Lurrigate Your Mind DAMAGED GOODS

He’s back, basically… Lock up your maces.

1977’s Live At The Roxy WC2 was an essential UK punk artefact. It helped launch Adverts, Buzzcocks, X-Ray Spex and more, but its star turn was Croydon’s Johnny Moped. But with vocal stylings akin to an impassioned Alf Garnett, a ready belch and a chunky dustman’s demeanour, bludgeon-toting frontman Moped (aka Paul Halford) wasn’t exactly ripe for major-label-assisted pop stardom.

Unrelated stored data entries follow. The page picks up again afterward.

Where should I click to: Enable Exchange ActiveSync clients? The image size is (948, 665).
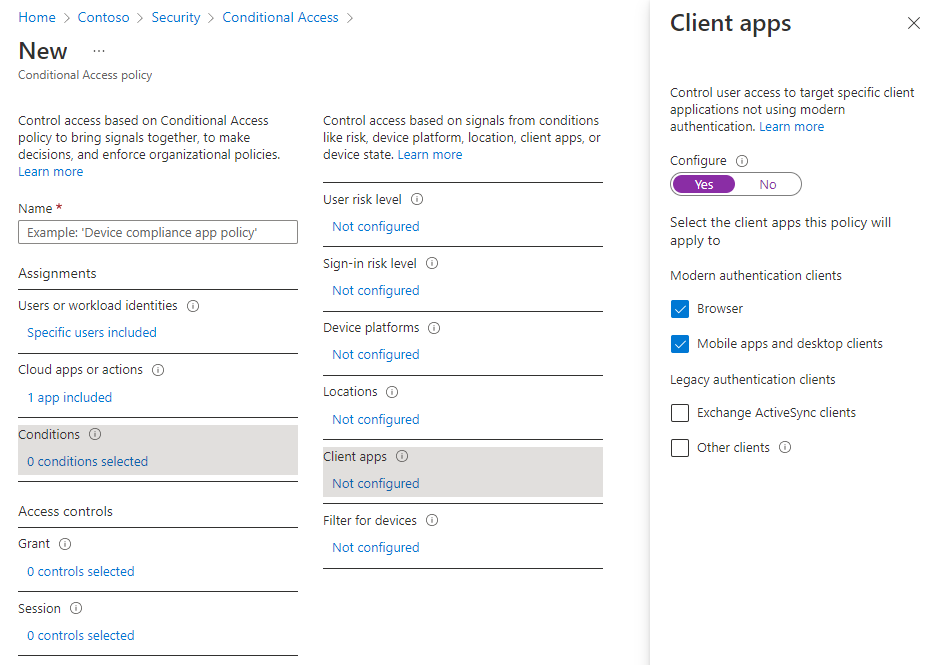(680, 412)
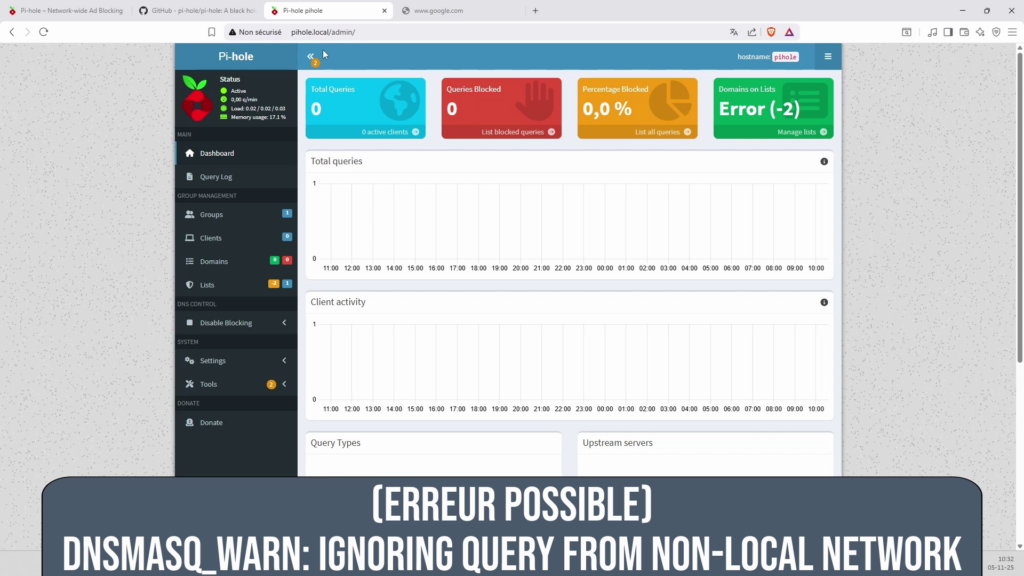Screen dimensions: 1024x576
Task: Click the 'Manage lists' link
Action: tap(801, 132)
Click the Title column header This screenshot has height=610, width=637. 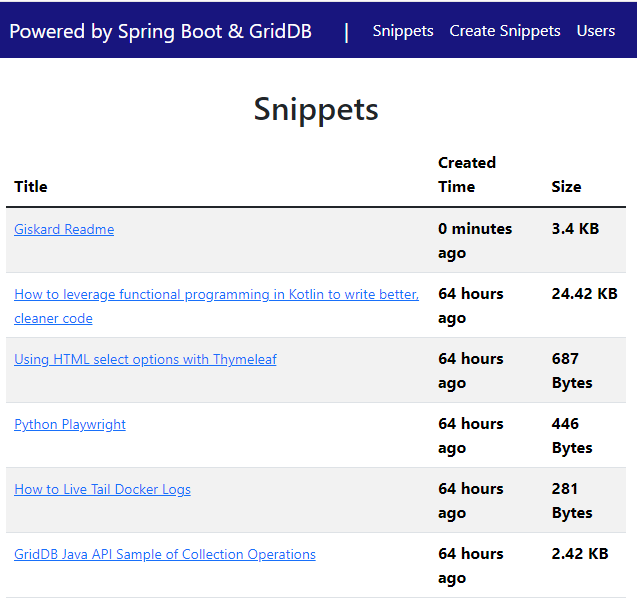(x=31, y=186)
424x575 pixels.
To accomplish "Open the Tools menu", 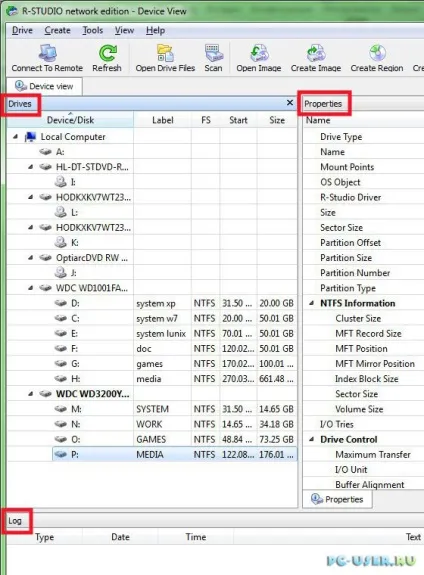I will 92,30.
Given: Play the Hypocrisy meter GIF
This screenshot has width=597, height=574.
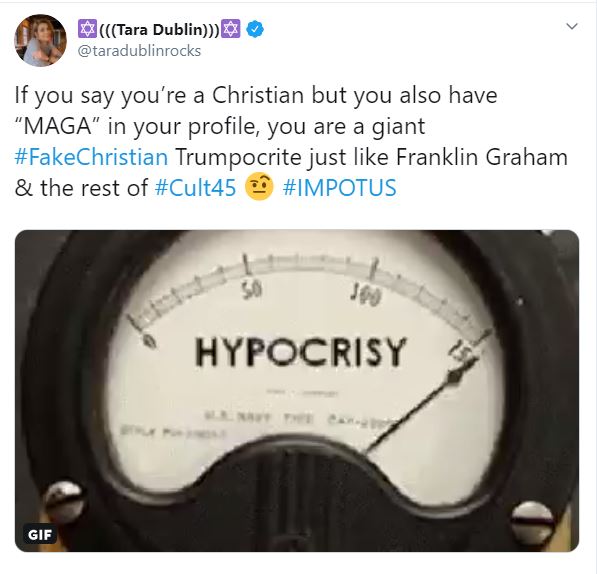Looking at the screenshot, I should click(297, 391).
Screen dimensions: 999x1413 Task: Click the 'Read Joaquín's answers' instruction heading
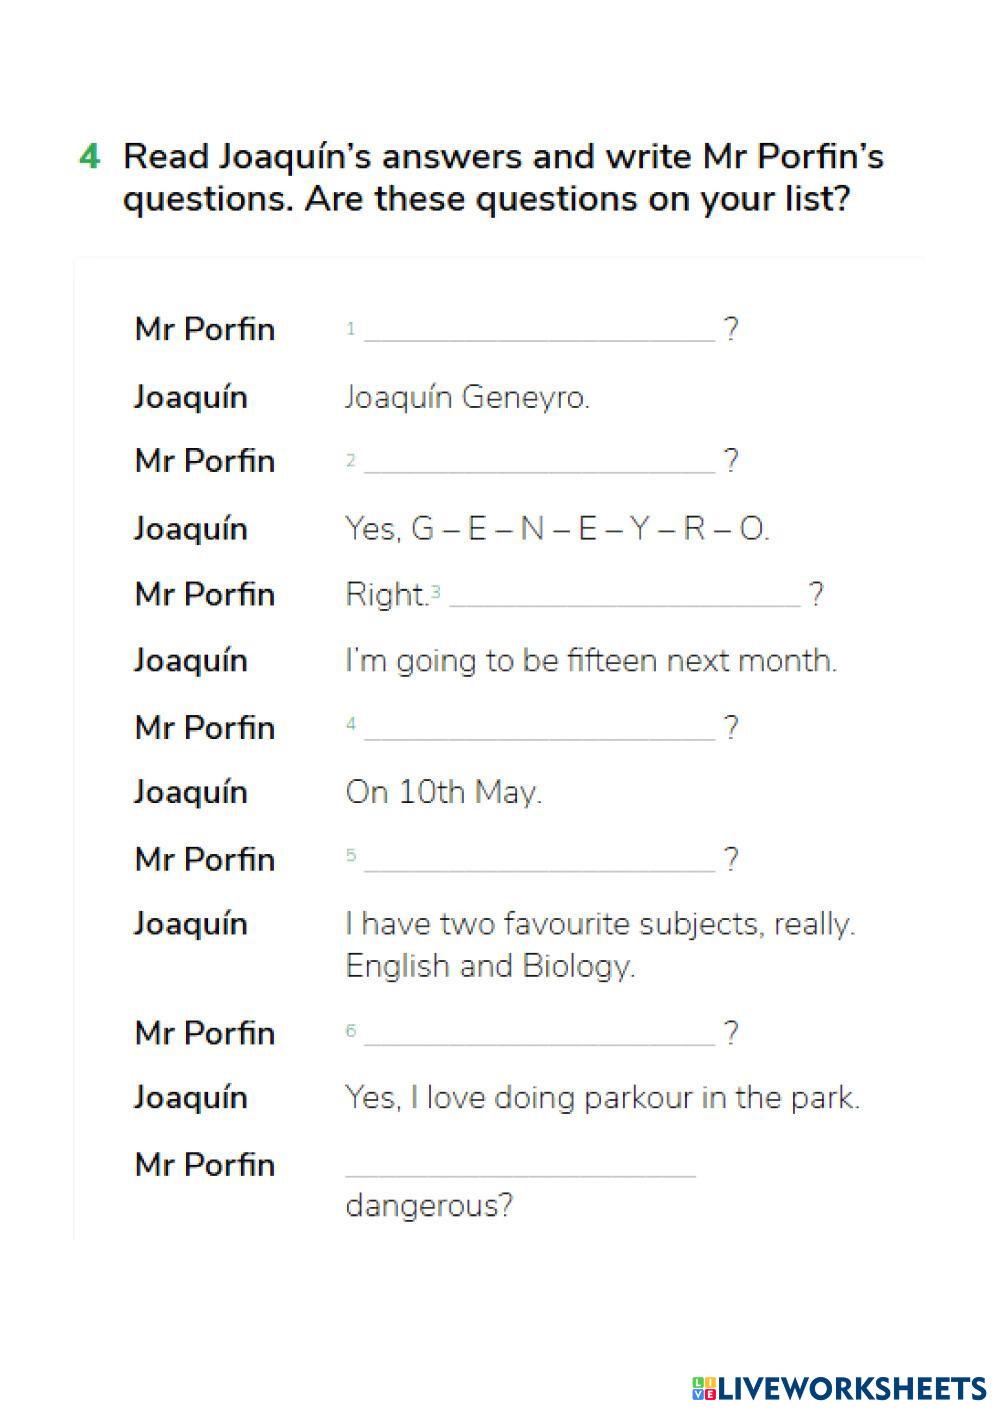(x=503, y=177)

Following a modest commercial performance by debut album Cycledelic (a heady blending of proto-street punk with lashed-‘n’-lairy biker-psych yobbishness), Johnny Moped effectively disappeared. An unexpected second set lurked out in ‘91, but Moped finally regained his ‘form’ in ‘16 with the Dick Crippen-produced It’s A Real Cool Baby.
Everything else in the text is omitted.